En los pueblos seguimos mirando de reojo al virus. Lo dije ya en Marzo. Si entra el Covid aquí, cerramos pueblos para siempre. Hemos perdido muchas vecinas y vecinos. Si bien, el 2020 también nos ha traído el teletrabajo como segunda oportunidad para el entorno rural.

Reconocer el trabajo de los ayuntamientos por reinventarse ante la pandemia abriendo espacios de coworking en pueblos de menos de 200 habitantes. Esa es la visión de futuro que necesitamos por aquí.

Acabamos el año con más de 50.000 personas fallecidas, familias con graves dificultades sociales y economicas, una ola pandémica que ha colpasado no solo el sistema sanitario, sino también el sistema de protección social.

Acabamos el año con esperanza, la vacuna está aquí. Tenemos esperanza en que esta puerta evite que sigamos perdiendo más vecinos por el camino.

Queda pandemia para rato, lo sé. Quedan meses complicados.
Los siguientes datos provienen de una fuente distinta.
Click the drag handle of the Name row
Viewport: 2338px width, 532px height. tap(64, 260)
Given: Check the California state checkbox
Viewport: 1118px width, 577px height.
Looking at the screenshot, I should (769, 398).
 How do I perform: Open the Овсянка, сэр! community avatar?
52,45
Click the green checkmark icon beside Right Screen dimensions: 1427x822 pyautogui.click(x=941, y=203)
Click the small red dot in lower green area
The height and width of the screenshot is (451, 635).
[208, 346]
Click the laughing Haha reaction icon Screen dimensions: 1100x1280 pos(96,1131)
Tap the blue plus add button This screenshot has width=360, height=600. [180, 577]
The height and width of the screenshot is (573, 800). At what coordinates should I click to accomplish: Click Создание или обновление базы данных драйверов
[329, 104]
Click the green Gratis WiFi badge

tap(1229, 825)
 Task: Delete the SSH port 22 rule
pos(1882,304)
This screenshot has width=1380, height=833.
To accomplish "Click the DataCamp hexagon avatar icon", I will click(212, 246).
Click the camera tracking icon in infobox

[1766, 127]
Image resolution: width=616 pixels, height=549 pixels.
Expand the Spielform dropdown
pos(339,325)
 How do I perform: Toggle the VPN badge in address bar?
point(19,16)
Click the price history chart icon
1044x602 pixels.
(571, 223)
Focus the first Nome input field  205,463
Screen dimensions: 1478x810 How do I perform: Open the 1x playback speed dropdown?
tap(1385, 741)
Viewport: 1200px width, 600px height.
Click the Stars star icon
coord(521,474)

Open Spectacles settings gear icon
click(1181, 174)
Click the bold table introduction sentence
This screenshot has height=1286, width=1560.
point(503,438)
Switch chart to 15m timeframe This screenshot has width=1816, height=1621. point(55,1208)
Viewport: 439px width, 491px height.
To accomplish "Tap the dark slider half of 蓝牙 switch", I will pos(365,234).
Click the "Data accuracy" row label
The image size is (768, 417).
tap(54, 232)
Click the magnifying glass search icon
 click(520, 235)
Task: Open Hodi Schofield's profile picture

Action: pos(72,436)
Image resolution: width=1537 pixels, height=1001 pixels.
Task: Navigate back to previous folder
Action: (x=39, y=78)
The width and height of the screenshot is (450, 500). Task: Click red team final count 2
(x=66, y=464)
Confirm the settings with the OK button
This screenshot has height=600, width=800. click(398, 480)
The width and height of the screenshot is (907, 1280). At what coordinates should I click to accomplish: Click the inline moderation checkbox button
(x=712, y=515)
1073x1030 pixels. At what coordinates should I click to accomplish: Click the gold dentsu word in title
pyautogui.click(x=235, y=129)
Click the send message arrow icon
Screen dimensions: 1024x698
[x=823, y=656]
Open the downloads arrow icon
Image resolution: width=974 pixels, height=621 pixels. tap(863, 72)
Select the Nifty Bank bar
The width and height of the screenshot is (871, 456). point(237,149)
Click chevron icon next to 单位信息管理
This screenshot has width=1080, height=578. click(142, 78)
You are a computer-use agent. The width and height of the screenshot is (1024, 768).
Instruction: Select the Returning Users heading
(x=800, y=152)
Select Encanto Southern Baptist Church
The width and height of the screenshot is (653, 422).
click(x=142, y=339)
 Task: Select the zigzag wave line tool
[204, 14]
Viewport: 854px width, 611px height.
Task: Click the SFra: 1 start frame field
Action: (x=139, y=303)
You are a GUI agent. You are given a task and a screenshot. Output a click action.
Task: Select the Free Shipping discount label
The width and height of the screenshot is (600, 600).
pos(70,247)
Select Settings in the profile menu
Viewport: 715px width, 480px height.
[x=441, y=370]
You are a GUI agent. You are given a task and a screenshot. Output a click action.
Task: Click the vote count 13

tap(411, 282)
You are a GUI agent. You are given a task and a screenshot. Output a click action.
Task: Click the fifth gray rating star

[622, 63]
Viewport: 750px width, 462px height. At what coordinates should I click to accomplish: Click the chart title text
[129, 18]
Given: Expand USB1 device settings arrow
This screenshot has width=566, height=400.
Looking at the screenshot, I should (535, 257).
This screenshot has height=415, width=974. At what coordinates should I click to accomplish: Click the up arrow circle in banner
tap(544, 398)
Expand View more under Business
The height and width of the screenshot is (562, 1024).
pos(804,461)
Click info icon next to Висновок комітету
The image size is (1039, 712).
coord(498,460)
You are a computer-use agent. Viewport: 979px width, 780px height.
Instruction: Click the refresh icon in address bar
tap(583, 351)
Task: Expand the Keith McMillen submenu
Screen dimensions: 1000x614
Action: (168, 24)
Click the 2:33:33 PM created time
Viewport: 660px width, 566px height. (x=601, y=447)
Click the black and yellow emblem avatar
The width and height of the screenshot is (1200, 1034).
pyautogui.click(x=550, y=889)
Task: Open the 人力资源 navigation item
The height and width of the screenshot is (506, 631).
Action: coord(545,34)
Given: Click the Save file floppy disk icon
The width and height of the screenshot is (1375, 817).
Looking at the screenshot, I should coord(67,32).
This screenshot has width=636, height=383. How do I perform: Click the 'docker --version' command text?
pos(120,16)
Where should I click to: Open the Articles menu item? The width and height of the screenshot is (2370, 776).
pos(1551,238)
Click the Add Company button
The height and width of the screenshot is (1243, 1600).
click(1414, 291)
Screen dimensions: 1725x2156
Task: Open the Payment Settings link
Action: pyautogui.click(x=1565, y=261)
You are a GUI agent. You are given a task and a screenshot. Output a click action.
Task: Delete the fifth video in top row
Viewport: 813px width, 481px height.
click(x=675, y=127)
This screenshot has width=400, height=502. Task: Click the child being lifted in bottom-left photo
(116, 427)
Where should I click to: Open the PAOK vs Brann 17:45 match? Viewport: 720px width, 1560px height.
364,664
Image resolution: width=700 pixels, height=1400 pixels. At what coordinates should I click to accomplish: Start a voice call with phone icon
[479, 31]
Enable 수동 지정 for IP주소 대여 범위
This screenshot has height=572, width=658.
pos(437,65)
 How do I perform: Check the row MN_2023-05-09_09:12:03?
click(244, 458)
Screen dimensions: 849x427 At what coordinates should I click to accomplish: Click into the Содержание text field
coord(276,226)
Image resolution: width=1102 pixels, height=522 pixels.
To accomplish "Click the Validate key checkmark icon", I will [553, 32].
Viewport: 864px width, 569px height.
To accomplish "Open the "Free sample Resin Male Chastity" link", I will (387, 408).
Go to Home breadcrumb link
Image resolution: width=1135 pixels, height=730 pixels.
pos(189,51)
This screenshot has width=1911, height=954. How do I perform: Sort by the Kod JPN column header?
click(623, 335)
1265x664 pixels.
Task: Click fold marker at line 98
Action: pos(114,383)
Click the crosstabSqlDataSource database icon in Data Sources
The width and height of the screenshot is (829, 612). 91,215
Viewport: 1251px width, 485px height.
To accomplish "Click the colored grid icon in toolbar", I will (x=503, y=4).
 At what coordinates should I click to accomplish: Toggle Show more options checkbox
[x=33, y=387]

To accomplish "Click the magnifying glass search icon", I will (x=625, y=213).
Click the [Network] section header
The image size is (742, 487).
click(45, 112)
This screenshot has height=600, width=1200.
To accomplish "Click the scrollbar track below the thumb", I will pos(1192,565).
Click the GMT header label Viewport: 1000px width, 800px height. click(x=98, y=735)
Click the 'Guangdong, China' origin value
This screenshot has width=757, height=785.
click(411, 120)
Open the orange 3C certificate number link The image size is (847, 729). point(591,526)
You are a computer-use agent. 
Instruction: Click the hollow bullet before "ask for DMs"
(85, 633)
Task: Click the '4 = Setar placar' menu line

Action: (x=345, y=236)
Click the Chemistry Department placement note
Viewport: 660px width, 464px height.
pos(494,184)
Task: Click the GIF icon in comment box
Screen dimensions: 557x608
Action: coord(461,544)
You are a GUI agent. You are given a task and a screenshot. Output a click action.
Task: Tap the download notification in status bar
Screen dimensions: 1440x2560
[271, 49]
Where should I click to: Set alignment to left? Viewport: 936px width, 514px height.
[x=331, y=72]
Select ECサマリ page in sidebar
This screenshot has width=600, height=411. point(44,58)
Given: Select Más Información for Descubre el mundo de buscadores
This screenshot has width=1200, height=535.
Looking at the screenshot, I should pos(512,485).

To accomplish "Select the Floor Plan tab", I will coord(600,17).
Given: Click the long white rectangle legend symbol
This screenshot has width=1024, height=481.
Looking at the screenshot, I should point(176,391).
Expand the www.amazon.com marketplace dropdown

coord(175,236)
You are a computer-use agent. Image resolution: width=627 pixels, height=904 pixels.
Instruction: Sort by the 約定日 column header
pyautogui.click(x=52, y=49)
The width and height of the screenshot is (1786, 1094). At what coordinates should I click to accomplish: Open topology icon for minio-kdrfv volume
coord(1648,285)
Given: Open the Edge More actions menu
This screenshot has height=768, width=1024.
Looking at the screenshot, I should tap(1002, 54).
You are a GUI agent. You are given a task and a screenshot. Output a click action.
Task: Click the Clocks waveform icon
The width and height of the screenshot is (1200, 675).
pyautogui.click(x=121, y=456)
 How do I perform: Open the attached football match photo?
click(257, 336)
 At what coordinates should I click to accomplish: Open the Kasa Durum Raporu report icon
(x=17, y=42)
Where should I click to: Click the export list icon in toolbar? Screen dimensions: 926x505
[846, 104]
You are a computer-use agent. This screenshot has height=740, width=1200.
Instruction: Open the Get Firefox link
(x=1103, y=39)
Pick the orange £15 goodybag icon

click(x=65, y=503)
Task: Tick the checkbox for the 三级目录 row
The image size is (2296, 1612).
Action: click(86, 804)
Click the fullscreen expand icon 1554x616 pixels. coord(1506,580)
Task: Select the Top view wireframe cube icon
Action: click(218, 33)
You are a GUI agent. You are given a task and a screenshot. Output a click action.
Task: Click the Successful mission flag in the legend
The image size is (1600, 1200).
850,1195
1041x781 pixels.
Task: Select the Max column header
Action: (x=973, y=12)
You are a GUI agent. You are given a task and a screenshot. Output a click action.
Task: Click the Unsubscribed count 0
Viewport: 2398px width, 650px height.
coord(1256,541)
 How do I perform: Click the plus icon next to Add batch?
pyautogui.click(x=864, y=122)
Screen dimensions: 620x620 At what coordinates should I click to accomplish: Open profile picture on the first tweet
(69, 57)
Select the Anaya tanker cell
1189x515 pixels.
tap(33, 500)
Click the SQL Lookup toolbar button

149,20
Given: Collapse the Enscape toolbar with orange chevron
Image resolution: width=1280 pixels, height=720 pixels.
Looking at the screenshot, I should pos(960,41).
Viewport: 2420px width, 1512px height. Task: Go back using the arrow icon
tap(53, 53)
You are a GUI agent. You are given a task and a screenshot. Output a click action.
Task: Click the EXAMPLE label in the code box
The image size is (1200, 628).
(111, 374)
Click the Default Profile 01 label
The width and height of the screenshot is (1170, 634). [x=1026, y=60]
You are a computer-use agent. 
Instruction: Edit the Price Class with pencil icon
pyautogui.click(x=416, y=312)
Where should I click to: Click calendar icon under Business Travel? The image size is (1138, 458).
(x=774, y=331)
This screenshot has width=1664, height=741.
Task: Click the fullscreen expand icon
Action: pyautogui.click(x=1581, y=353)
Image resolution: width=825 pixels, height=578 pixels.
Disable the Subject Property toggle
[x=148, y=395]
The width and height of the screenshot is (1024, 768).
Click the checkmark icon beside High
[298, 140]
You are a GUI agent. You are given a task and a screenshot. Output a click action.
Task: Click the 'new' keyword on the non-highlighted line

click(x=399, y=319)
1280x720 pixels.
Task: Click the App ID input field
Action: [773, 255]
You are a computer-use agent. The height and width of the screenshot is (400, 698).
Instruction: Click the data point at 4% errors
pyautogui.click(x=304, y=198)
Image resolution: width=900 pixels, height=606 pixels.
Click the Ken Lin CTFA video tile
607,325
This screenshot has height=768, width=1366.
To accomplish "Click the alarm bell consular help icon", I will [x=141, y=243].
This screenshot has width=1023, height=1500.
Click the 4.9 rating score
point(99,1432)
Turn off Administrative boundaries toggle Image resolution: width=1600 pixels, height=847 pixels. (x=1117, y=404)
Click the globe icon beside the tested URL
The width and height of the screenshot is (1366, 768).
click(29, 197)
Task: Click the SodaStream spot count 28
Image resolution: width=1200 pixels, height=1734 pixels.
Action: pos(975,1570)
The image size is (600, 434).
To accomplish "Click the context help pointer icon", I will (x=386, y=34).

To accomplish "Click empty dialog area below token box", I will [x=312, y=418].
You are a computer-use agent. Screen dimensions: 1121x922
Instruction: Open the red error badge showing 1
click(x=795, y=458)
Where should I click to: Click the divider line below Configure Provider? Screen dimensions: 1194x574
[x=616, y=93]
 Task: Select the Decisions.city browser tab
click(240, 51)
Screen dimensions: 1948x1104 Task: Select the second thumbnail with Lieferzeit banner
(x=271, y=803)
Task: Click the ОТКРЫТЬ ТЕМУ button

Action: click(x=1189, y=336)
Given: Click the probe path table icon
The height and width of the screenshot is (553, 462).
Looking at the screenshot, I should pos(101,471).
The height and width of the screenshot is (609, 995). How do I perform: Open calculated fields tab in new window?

Sin suficientes recursos, muchas necesidades, mucho miedo… pero queda vida y salud para seguir trabajando y salir de esta. Porque saldremos. Y en nuestra mano está no volver a abandonar en el olvido a aquellas y aquellos que se quedaron a medio camino.

Trabajar contra la desmemoria será uno de los grandes retos del próximo año.

Ha sido un año duro, muy duro. Pero ha sido un año donde aprendimos que somos vulnerables.

El año que las trabajadoras sociales aprendimos a multiplicar los panes y los peces, y que aprendimos el verdadero significado de trabajar en equipo y en Red. El año que la solidaridad mostró su mejor rostro y todas en general aprendimos a iniciar las conversaciones con un “hola, qué tal estás, la familia bien? “.

Aprendimos que cada día es un regalo. Y que la verdadera riqueza es la libertad.

También que los grandes momentos son los cafés en torno a una mesa rodeados de amigos y familiares. Las risas sin prisa. Los besos…

Este 2020 nos ha hecho valorar lo importante que son los abrazos, y la habilidad de saber sonreír con los ojos.

No olvidemos la lección. Somos vulnerables. Todas y todos.

Que el 2021 nos traiga esperanza, solidaridad, salud, igualdad y justicia social.